Distributing Retractions, Weak Distributive Laws and Applications to Monads of Hyperspaces, Continuous Valuations and Measures

TL;DR

This paper develops a framework for combining monads via weak distributive laws and distributing retractions, with applications to hyperspace, valuation, and measure monads, elucidating their algebraic structures.

Contribution

It establishes a one-to-one correspondence between distributing retractions and weak distributive laws, and applies this to various hyperspace and valuation monads.

Findings

Identifies the combined monad from given monads using distributing retractions.

Describes algebras of superlinear and sublinear previsions.

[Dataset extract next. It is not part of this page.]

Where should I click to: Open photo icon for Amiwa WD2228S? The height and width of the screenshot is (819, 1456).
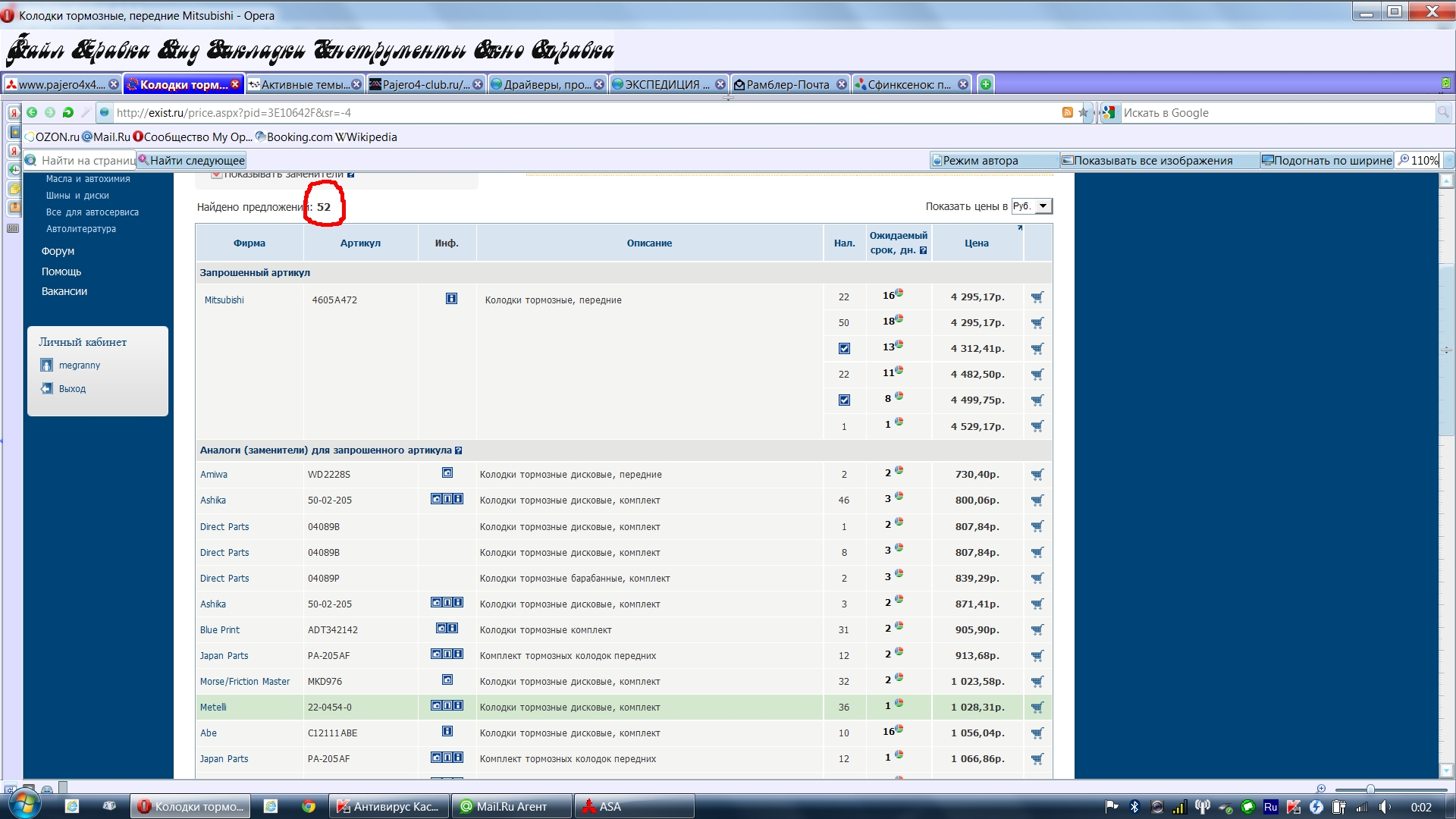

Connects classical hyperspace and valuation monads to their combined monads.

Abstract

Given two monads $S$, $T$ on a category where idempotents split, and a weak distributive law between them, one can build a combined monad $U$. Making explicit what this monad $U$ is requires some effort. When we already have an idea what $U$ should be, we show how to recognize that $U$ is indeed the combined monad obtained from $S$ and $T$: it suffices to exhibit what we call a distributing retraction of $ST$ onto $U$. We show that distributing retractions and weak distributive laws are in one-to-one correspondence, in a 2-categorical setting. We give three applications, where $S$ is the Smyth, Hoare or Plotkin hyperspace monad, $T$ is a monad of continuous valuations, and $U$ is a monad of previsions or of forks, depending on the case. As a byproduct, this allows us to describe the algebras of monads of superlinear, resp. sublinear previsions. In the category of compact Hausdorff spaces, the Plotkin hyperspace monad is sometimes known as the Vietoris monad, the monad of probability valuations coincides with the Radon monad, and we infer that the associated combined monad is the monad of normalized forks.